La pequeña historia es así: compré la nueva edición de Rayuela publicada por Alfaguara, la Real Academia Española y la Asociación de Academias de la Lengua Española. La edición viene armada hasta los dientes con textos de Gabriel García Márquez, Mario Vargas Llosa, Carlos Fuentes, Sergio Ramírez y otros lectores devotos de Cortázar. No sin melancolía busqué mi vieja edición de la editorial Sudamericana. Encontré como un pequeño mensaje del pasado algunas páginas impresas y amarillas por las que el tiempo pasó sin que nadie, ni yo mismo, lo supiera.
Les cuento: era un capítulo suprimido de Rayuela publicado en La Semana de Bellas Artes en septiembre de 1979. El mismísimo Cortázar presentaba el texto. No se necesita decir más, salvo que el azar me lo entregó y yo se lo pasé a Roberto Diego Ortega para ocupar algunas páginas de El Cultural.
Leí Rayuela al menos tres veces en los años setenta, con esa obsesiva devoción que sólo tienen los adolescentes. La primera de ellas en el remoto año de 1974, la última a finales de esa década. Adquirí cinco ejemplares de la 16a edición que imprimió la editorial Sudamericana en mayo de aquel año, con un tiraje de ocho mil ejemplares que salieron con rumbo desconocido de un almacén de la calle Rafael Calzada, en la ciudad de Buenos Aires. Tres de esos libros los regalé a amores primerizos y desdichados.
En uno de esos viajes desencuaderné el cuarto volumen de la portada negra para ordenar la novela de acuerdo con la segunda alternativa del Tablero de Dirección.

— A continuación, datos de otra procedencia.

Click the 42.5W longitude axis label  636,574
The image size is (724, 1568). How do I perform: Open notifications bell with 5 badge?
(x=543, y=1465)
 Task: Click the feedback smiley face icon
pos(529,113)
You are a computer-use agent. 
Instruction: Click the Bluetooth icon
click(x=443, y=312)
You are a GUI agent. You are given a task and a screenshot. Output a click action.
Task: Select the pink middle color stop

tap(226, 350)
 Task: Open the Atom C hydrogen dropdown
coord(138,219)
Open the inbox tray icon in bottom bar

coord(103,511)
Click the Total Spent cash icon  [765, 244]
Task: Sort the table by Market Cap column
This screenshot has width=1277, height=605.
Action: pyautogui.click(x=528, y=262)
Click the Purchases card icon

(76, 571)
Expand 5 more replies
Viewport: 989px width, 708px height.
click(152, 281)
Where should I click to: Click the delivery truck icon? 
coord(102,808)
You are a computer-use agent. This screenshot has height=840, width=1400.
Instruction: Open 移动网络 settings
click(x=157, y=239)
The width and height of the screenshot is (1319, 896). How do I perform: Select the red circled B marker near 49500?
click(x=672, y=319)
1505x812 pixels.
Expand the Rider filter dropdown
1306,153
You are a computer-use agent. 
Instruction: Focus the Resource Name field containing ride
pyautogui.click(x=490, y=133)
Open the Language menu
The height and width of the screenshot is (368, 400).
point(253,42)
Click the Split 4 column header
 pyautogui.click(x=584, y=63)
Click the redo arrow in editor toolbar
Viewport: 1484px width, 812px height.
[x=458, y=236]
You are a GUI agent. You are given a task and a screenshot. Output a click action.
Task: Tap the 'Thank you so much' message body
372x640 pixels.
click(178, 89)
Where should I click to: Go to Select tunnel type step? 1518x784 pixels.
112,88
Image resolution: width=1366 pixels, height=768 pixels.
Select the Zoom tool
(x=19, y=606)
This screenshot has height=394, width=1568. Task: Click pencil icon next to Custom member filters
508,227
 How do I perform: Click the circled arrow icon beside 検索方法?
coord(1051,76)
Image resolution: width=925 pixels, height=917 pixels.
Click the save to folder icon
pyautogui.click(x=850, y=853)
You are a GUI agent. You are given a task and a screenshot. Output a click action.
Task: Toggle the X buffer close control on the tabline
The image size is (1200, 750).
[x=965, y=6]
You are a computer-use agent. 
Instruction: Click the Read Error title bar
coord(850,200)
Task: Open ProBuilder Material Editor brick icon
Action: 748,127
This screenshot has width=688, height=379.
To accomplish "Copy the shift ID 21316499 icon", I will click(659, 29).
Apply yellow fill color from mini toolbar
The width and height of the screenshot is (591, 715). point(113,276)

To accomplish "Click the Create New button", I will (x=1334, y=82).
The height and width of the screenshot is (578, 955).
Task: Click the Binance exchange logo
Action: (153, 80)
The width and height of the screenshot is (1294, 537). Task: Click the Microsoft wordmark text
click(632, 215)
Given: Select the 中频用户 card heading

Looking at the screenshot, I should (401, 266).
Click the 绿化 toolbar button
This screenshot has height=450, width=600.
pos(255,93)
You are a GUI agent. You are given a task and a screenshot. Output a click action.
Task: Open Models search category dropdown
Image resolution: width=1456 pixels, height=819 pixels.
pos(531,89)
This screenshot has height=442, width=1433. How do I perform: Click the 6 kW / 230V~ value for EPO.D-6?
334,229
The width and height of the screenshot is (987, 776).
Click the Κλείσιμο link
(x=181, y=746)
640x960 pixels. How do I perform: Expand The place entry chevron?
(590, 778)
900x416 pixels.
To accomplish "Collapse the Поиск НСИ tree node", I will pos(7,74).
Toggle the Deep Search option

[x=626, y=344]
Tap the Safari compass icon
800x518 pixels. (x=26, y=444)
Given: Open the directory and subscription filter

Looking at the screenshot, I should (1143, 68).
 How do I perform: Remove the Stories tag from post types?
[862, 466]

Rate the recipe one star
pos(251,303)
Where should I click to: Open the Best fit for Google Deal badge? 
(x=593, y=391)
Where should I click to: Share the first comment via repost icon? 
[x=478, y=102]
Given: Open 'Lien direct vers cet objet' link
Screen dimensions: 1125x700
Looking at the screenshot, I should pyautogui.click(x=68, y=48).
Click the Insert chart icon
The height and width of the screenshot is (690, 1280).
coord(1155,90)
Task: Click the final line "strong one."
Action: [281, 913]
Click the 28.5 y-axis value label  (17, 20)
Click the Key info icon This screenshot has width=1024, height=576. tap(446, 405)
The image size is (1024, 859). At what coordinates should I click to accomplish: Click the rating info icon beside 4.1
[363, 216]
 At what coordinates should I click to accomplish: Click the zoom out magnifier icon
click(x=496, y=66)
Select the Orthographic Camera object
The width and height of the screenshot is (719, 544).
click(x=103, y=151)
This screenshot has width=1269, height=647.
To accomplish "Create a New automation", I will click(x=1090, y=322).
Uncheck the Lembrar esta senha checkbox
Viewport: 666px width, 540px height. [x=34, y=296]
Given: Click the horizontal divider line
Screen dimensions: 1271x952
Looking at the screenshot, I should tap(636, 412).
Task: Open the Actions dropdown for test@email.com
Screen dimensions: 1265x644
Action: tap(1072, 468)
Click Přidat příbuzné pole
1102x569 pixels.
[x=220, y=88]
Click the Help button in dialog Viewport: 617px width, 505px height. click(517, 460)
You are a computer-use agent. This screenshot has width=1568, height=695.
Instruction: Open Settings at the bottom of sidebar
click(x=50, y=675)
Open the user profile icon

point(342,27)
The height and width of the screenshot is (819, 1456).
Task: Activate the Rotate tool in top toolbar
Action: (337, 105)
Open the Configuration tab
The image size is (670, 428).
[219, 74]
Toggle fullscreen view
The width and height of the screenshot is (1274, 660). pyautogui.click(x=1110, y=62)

De esa operación obtuve una baraja caótica que a mí me pareció entonces el mayor acto de lealtad al juego cortazariano, pero la verdad es que destruí el libro y lo perdí para siempre. El otro lo tengo frente a mí en este momento. Encuentro en la última página blanca, la que sigue del colofón, un mensaje inquietante del pasado: Ingrid, 5 59 29 30, el lunes a las nueve. No sé si marqué ese teléfono. Por lo mismo no sé si asistí a esa cita y si era a las nueve de la mañana o de la noche pues he olvidado quién era Ingrid y, debo aceptarlo, también muchos de los párrafos subrayados que memoricé en la parte más alta de varias noches de asombro en aquel año, cuando el joven que fui descubrió en Rayuela una de las aventuras mayores de la libertad que, a fin de cuentas, es la sede de la intimidad.
No puedo traer aquí al joven que leía Rayuela, de modo que el adulto que escribe estas líneas sólo tiene a la mano ciertas sombras de la memoria. Recuerdo que en esas páginas sentí por primera vez, con toda seriedad, que la literatura podía conectarse directamente a la vida de todos los días y que a través de la lectura podría lograrse el módico prodigio de volvernos más aptos para la vida misma. Sin saberlo, aunque lo sabía, aprendí en esa novela mis primeros conocimientos de modernismo; me refiero a la ruptura de las formas novelísticas, al privilegio del juego y el azar como propuesta estética, al humor, a los espejismos, los rituales, a la profundidad de la existencia, a la desesperación de que nada dura y, al final, todo se pierde. De eso hablaban la Maga, Horacio Oliveira, Talita, Traveler, esas imágenes en fuga a través de múltiples laberintos parisinos.
Por algún motivo que no sabría explicar en esta nota, hojear Rayuela me produce una rara sensación de pérdida. No me alegra pasar sus páginas, como me pasa con otros libros cuando regreso a ellos; al contrario, una fuerza desconocida me entristece, como si Rayuela estuviera “del lado de allá” y yo “del lado de acá”, condenado por un abismo insalvable. Ésta es probablemente una de las razones por las que, después de la última lectura, nunca releí la novela. Con ninguno de los otros libros de Julio Cortázar me pasa esto, sólo con Rayuela. De pronto recordé unas líneas de un poema de Cortázar: “Los dioses están muertos uno a uno en largas filas / de papel y cartón”.
Pongámoslo así: tal vez hay alguien (que anda por ahí) llevado por otra mano del destino que sí marcó el número de Ingrid y sí asistió un lunes a las nueve (nunca sabremos si del día o de la noche) y desde ese lugar me reprocha cosas y me impide con suavidad la alegría cuando tengo entre las manos el ejemplar de la portada negra. No encuentro explicación más convincente. Por cierto, mis subrayados de esa época dan pena. En fin.